A representative consumer pipeline (camunda-operator, zeebe StatefulSet) is
layered by hand:

baseline (latest-version shape)
  -> defaults.*   (version-resolved: ContainerImage, ClusterEnv, JVMEnv, ExporterEnv, ...)
  -> compat.*     (version-gated rollbacks of the baseline: Pre8p5RestAPI, Pre8p9LivenessProbe, ...)
  -> overrides.*  (user-driven: ExtraEnv, PodLabels, PodAnnotations, Scheduling)
  -> ChecksumAnnotations (must be dead last)

The problem

The layering above is an implicit, positional contract maintained by hand in
the consumer's build function.
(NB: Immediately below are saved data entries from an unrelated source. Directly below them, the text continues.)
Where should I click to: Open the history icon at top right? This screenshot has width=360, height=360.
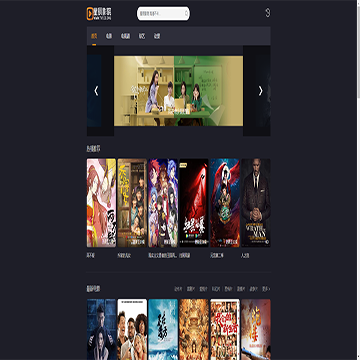coord(268,13)
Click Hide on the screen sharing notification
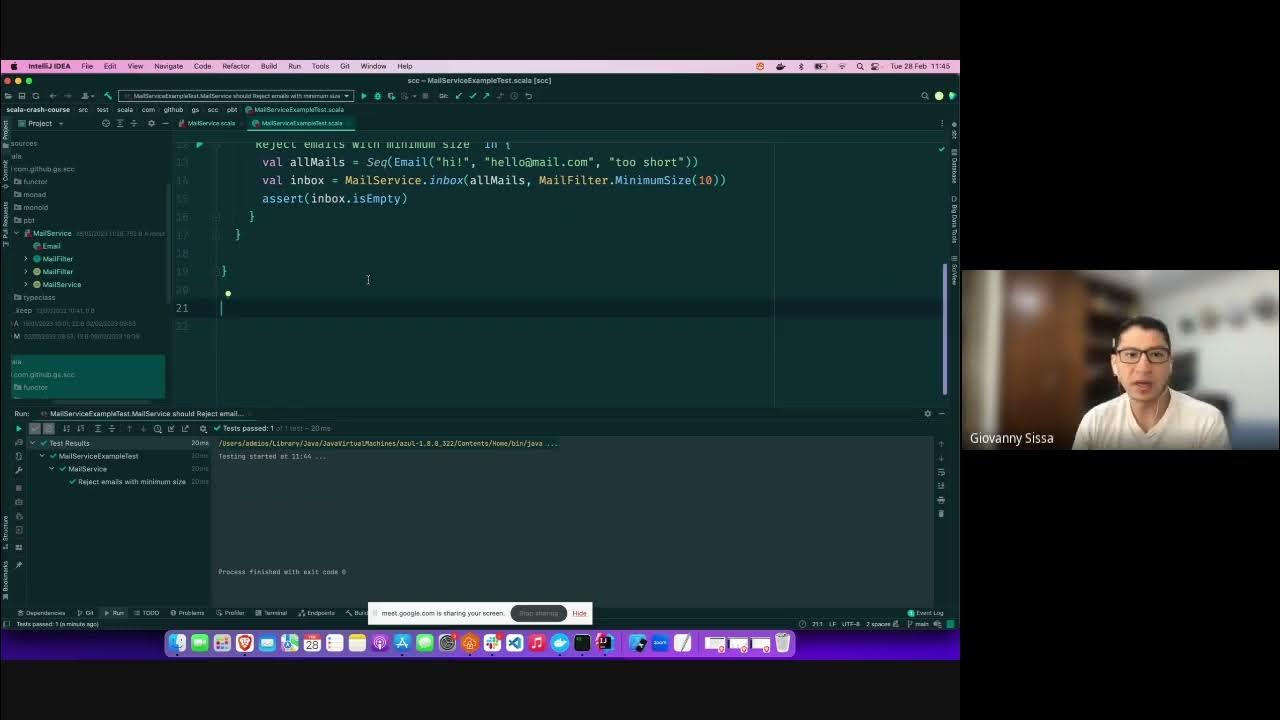The image size is (1280, 720). [x=579, y=613]
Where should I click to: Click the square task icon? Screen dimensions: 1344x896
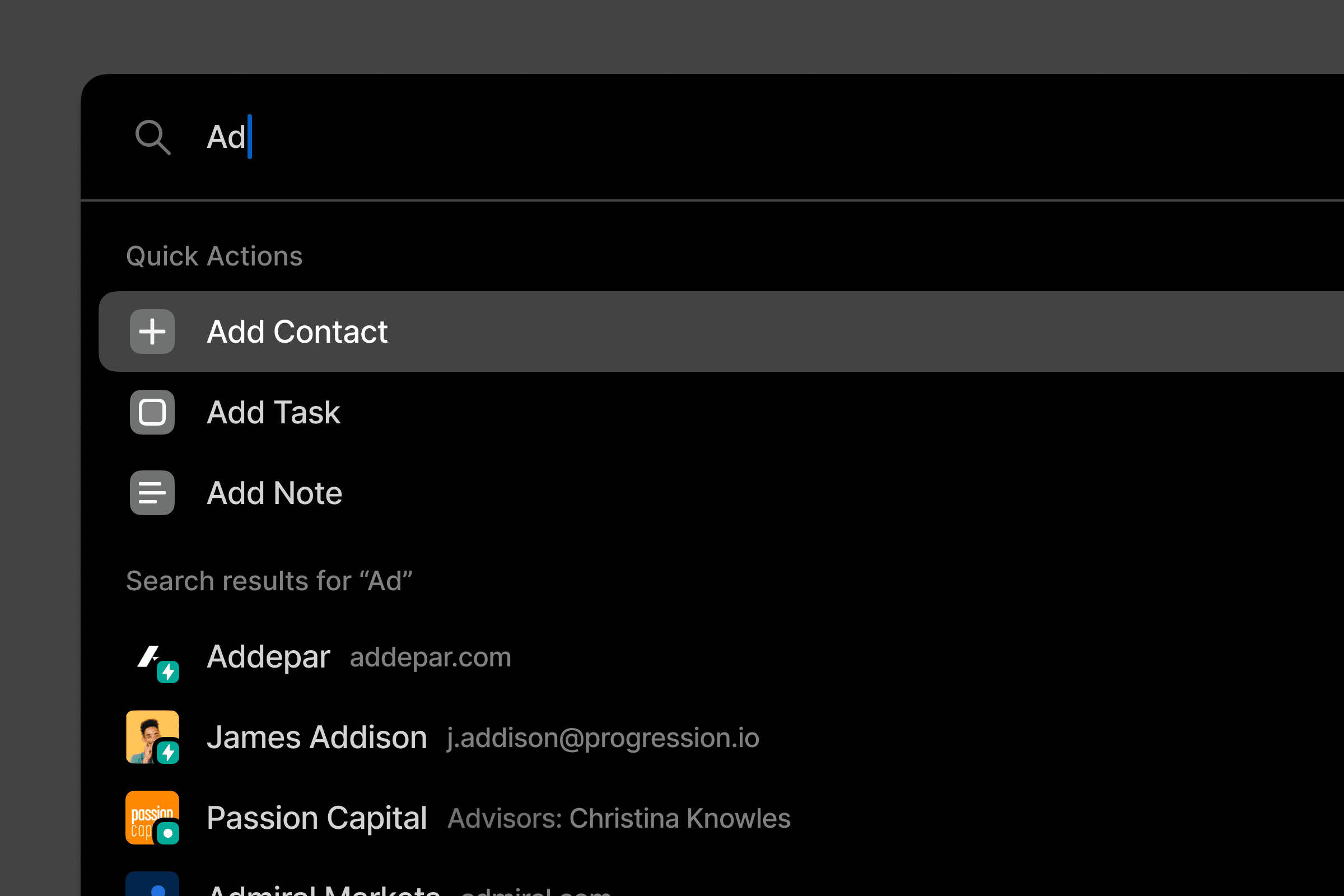point(152,412)
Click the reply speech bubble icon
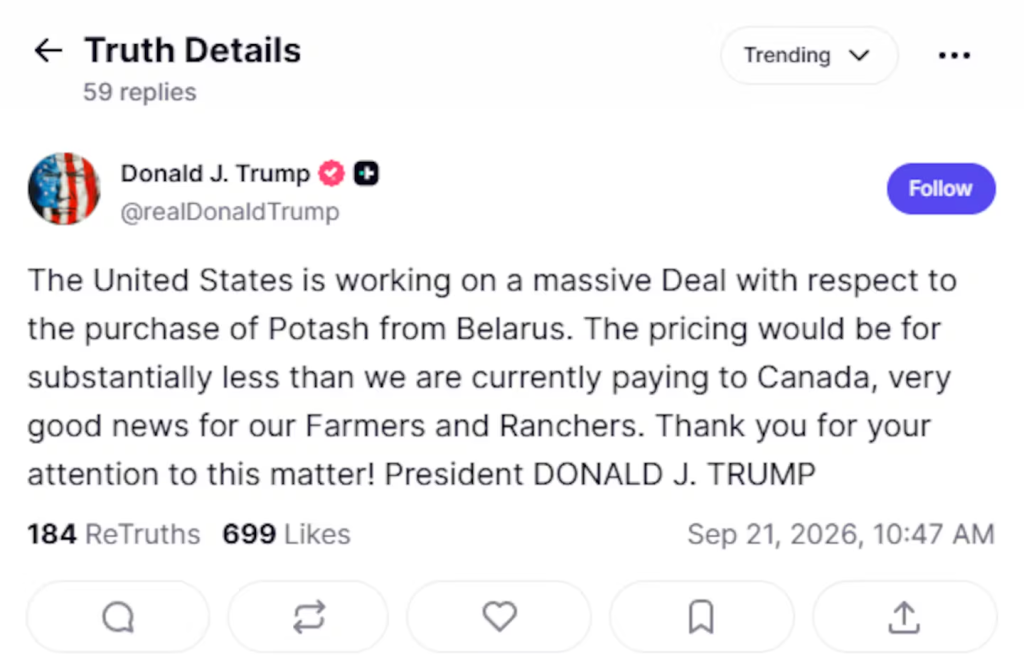1024x672 pixels. (118, 617)
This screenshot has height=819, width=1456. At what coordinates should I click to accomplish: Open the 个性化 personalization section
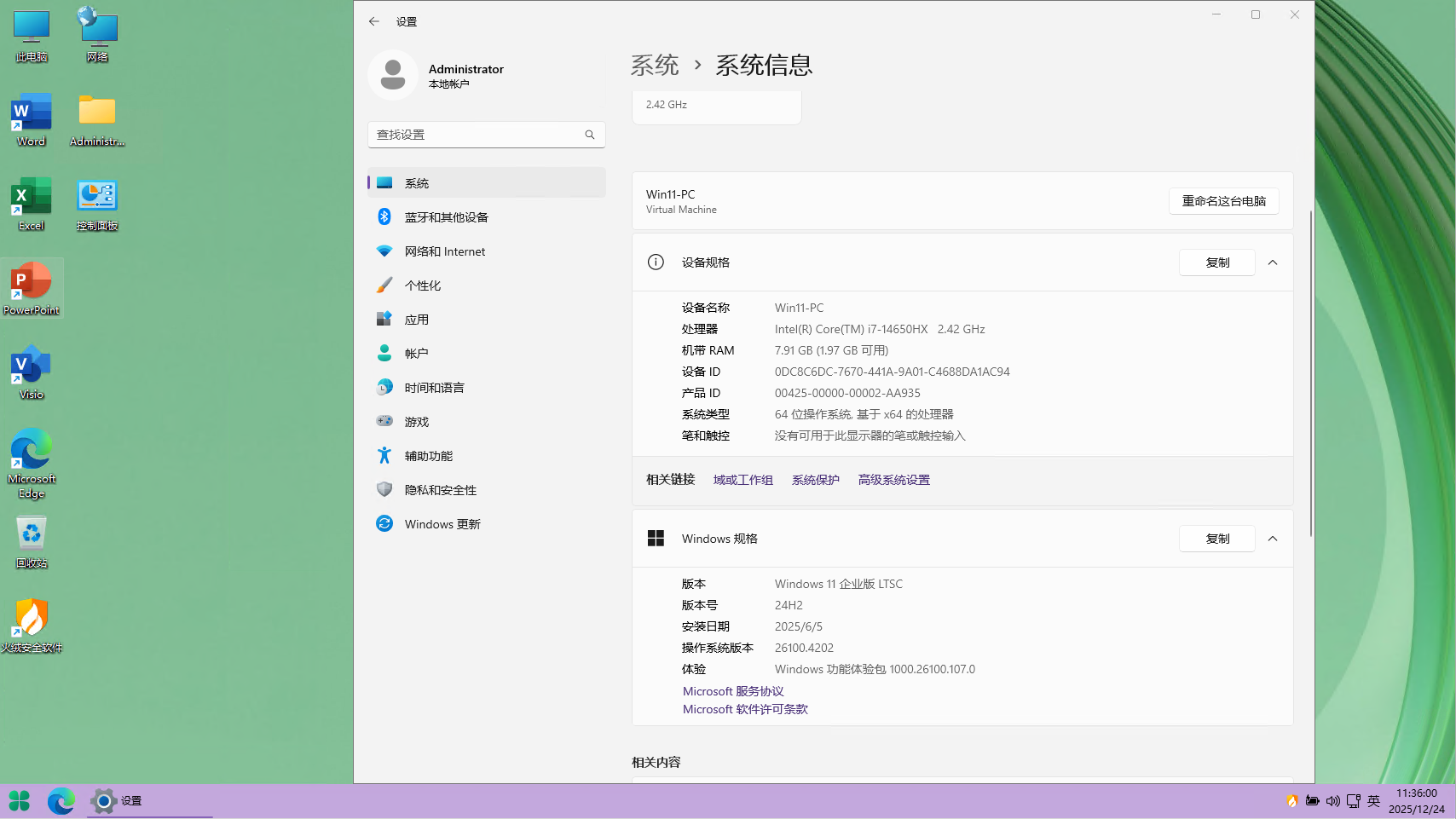pyautogui.click(x=422, y=285)
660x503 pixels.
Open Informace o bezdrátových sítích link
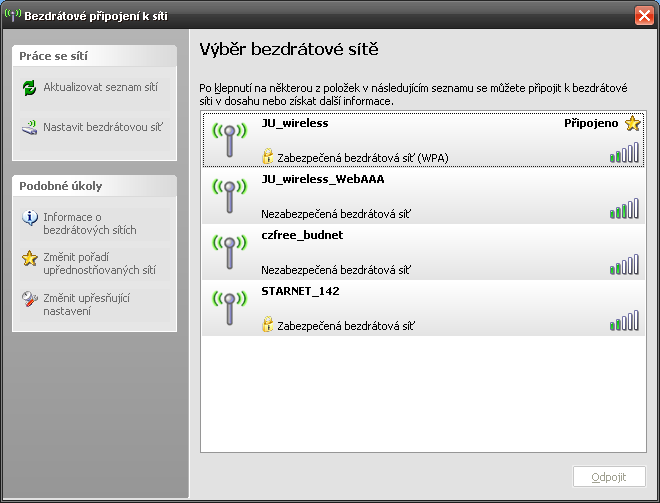click(x=90, y=224)
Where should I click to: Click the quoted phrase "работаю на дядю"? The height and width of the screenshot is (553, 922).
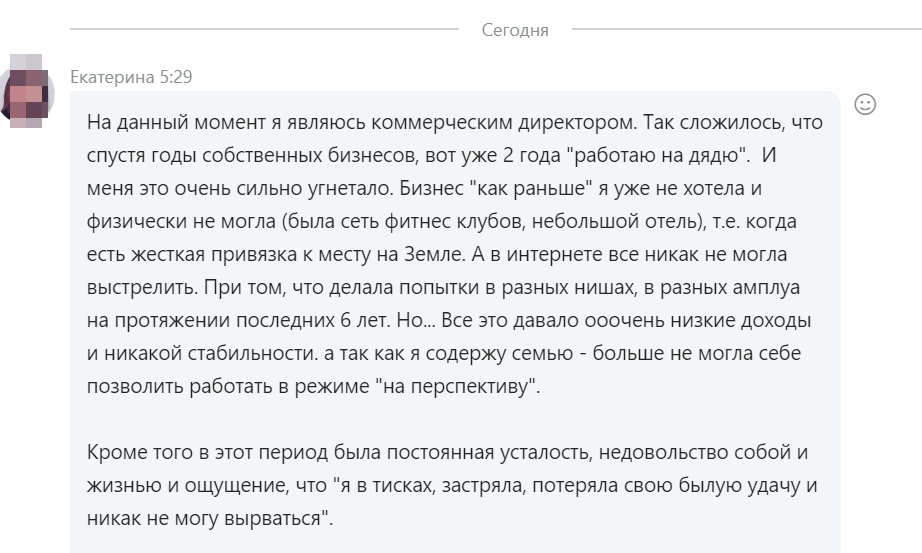click(657, 155)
Two concrete invariants from that pipeline that
are enforced only by where a line sits in the slice:

  • JVMEnv (no version gate) must be applied before overrides.ExtraEnv (no
    version gate) so a user can override JAVA_TOOL_OPTIONS.
  • ChecksumAnnotations (no version gate) must be last so operator-managed
    checksum keys always win.

Get the position wrong and a mutation silently shadows another with no
signal: build still succeeds, tests for the individual mutation still pass, and
the clobber only surfaces if a whole-resource golden happens to cover that exact
spec+version. Every code review of this pipeline spends effort eyeballing
registration order ("is this registered before ExtraEnv?").

Worth stating explicitly because it is the tempting wrong fix: version is not
the right ordering key.
Gates are ranges, not points (>= 8.8.0-alpha7 && < 8.9.0-alpha2), so they have no total order; at reconcile only one concrete
version exists and the matching mutations are usually mutually exclusive anyway;
and the no-gate overrides must apply last, not first. The real ordering key
is role/phase, with version used purely for gating.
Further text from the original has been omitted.